In the forum thread about Jerry Sage's book, what year was the book published and by which press?

Source document
[Start]
# "Sage" by Col. Jerry Sage, 'Dagger' of the OSS



## loki09789

Hey all. Just found this book that I am revisiting and thought this passage might be interesting for the martial artists to read about Mr. Fairbairn's contributions.

"...I met Major William E. Fairbairn....Fairbairn was an expert at Judo and Jujiutsu long before martial arts were much now in this country [USA during pre American direct invovlement in WWII]...

... In time, Fairbairn taught us all the martial arts- judo and karate, the most useful blows of Chinese Boxing, the high kicks of the French Savate, and many other tricks of gutter fighting picked up in the alleys of the Shanghai waterfront. Among the weapons he taught us to use were his own stilleto-type Sikes-Fairbairn knife, a jungle machete another weapon he called a smatchet...Fairbairn taught us how to get rid of an opponent using normal everyday items..."

Jerry Sage goes on to explain that Major Fairbairn taught instinctive shooting with a variety of weapons and developed a shoot house for the OSS operational training - something fairly new for the time (1942).

I have read summaries and fact/figure type info on Major Fairbairn but it is different reading it from a student/operators perspective who trained this way with the man and later actually gives accounts of really using this training and can compare what they learned to how it worked for him 'straight from the horses mouth' or at least in writing. Interestingly enough, even after years of looking back on this and other training (book was published in 1985, Miles Standish press), he really seems to feel that his training with Fairbairn and others was absolutely applicable/perfectly aligned to prepare him for the tasks he was asked to do on missions.

I wonder how Major Fairbairn would be recieved in todays martial arts community given this kind of ecclectic background and the wide variety of weapons that he taught people to use along with the empty hand stuff.


----------



## loki09789

Looking back on this, I wonder if this should be moved to the Library.  How do I get that done, if any mods/admins think it is the right move?



			
				loki09789 said:
			
		

> Hey all. Just found this book that I am revisiting and thought this passage might be interesting for the martial artists to read about Mr. Fairbairn's contributions.
> 
> "...I met Major William E. Fairbairn....Fairbairn was an expert at Judo and Jujiutsu long before martial arts were much now in this country [USA during pre American direct invovlement in WWII]...
[End]
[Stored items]
[Start]
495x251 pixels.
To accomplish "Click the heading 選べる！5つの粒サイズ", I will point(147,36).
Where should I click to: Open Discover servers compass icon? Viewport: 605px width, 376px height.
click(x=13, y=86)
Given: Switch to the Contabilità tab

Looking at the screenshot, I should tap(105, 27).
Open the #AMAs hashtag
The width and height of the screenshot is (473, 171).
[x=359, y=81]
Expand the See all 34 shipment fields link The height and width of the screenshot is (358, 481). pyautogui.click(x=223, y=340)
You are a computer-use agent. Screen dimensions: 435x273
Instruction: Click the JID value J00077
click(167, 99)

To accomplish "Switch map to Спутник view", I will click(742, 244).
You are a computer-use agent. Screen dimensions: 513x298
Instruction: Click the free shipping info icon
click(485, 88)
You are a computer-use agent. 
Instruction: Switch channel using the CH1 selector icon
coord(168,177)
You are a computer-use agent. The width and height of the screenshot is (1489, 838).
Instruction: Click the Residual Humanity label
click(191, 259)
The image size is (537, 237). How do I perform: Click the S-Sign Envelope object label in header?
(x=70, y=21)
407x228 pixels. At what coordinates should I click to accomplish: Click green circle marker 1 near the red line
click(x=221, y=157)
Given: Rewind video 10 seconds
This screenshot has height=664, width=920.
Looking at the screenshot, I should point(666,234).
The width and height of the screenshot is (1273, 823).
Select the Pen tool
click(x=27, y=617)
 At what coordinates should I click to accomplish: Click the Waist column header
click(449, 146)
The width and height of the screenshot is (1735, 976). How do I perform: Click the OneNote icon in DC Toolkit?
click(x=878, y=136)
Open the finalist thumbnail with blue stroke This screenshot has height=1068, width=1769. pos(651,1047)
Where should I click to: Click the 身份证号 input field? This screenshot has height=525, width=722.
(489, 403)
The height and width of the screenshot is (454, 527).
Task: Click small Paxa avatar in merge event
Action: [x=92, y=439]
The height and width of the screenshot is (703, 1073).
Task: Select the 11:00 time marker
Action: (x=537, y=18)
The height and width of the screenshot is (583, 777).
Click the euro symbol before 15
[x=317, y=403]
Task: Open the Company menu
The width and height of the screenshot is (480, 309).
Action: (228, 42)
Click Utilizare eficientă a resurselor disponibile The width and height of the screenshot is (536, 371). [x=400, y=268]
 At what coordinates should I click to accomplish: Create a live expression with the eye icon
[End]
Output below
It was published in 1985 by Miles Standish press.